Por Carla Rosane Ouriques Couto

                                                   “Toda pessoa é um idioma à parte” (F. Carpinejar)

Num cenário de clima extremamente árido, o filme mostra o cotidiano de Lucky, 90 anos, todos eles vividos em uma pequena cidade de região desértica americana. Lucky nunca se casou, vive só, cuida de suas plantas e mantém em sua geladeira apenas uma garrafa de leite. A simplicidade de sua rotina, no entanto, não é árida e tem seus encantos. Ouve boa música, uma delas com o refrão: “tempo é amigo…por que paga e por que cobra, por que tira e por que dá...”, enquanto faz religiosamente toda manhã, cinco exercícios de Yoga. Este início do drama confirma o que diz o poeta Carpinejar: “a velhice vem aos goles. Nunca se bebe o tempo num único sorvo”.

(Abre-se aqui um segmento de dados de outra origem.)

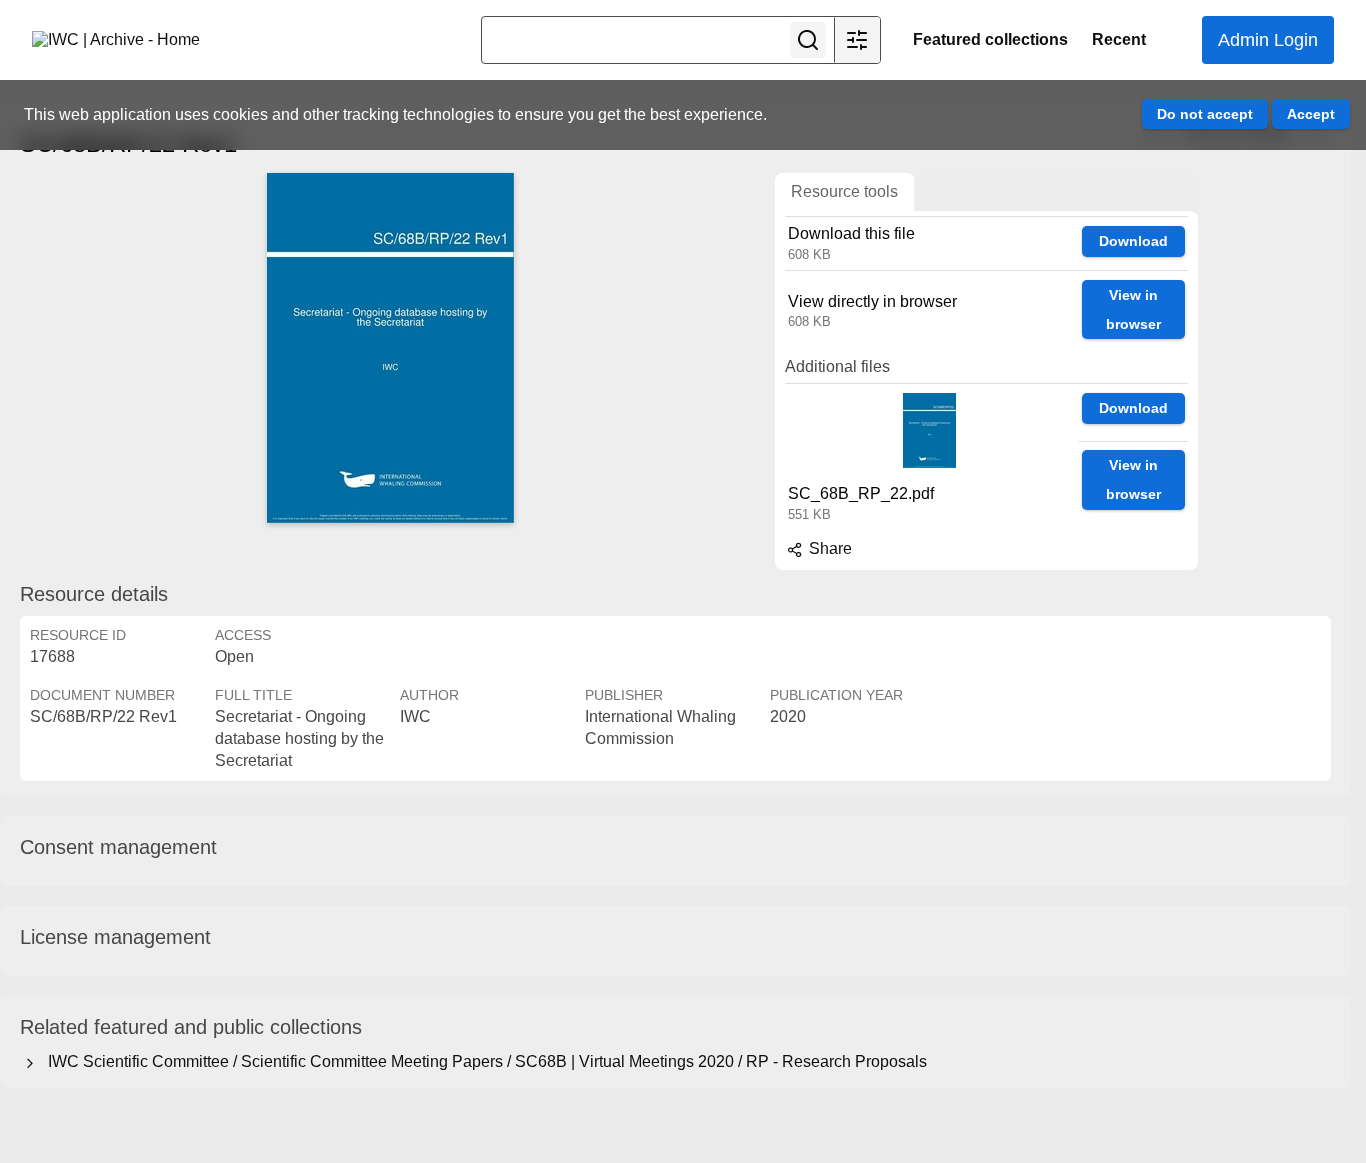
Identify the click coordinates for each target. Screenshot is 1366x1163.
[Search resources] (808, 40)
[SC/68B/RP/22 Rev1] (390, 348)
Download (1133, 241)
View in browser (1133, 309)
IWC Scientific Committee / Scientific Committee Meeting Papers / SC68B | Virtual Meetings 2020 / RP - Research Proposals (483, 1061)
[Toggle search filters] (857, 40)
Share (828, 548)
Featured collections (990, 39)
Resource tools (844, 191)
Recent (1119, 39)
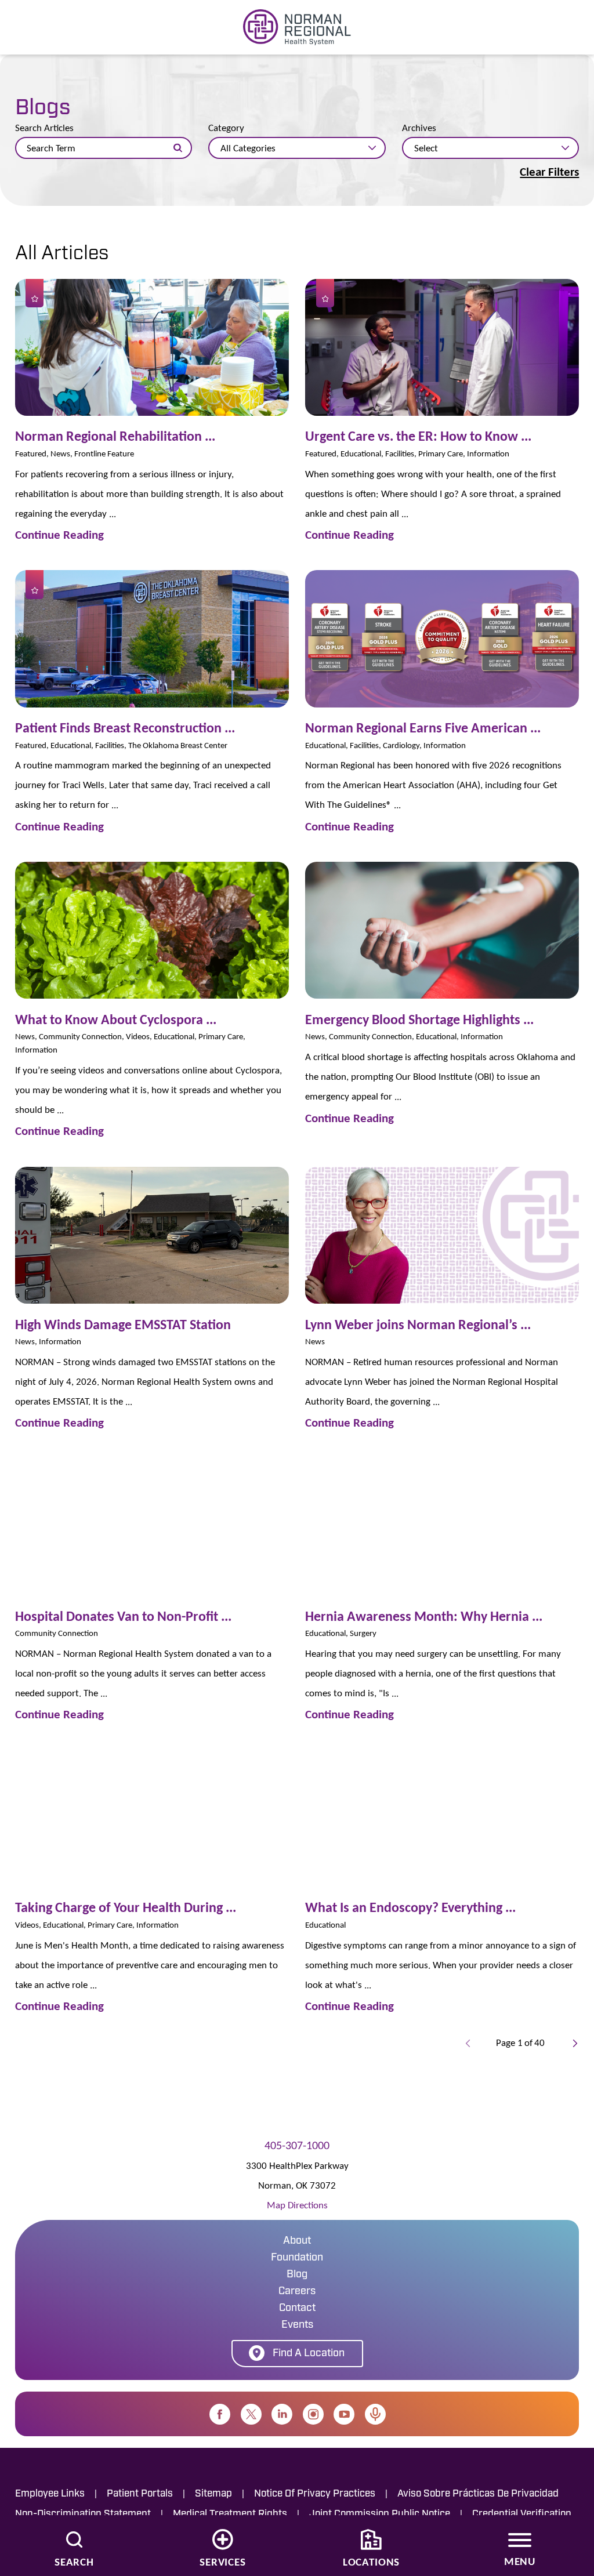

A trilha sonora principal é um clássico do folclore americano – “Red River Valley”, que se ouve enquanto Lucky caminha a passos rápidos e largos, por toda a cidade, cumprimentando seus amigos e conhecidos, que sentem pelo velho rabugento, um misto de respeito e amor, expresso em brincadeiras e ditos que foram se construindo através dos anos como forma de comunicação. 

Lucky faz suas refeições matinais numa pequena lanchonete, onde estão seus amigos mais próximos e ao fim do dia passa no bar da Elaine. O “bom dia” de Lucky ao amigo atendente da lanchonete é invariavelmente a expressão: “você não é nada!”. Por conta de seu comportamento singular que não admite a mínima repressão a si ou aos outros, Lucky foi expulso do outro bar da cidade, e encontrou acolhimento entre os amigos do Elaine’s. Ali todos sabem que para Lucky toda autoridade é arbitrária.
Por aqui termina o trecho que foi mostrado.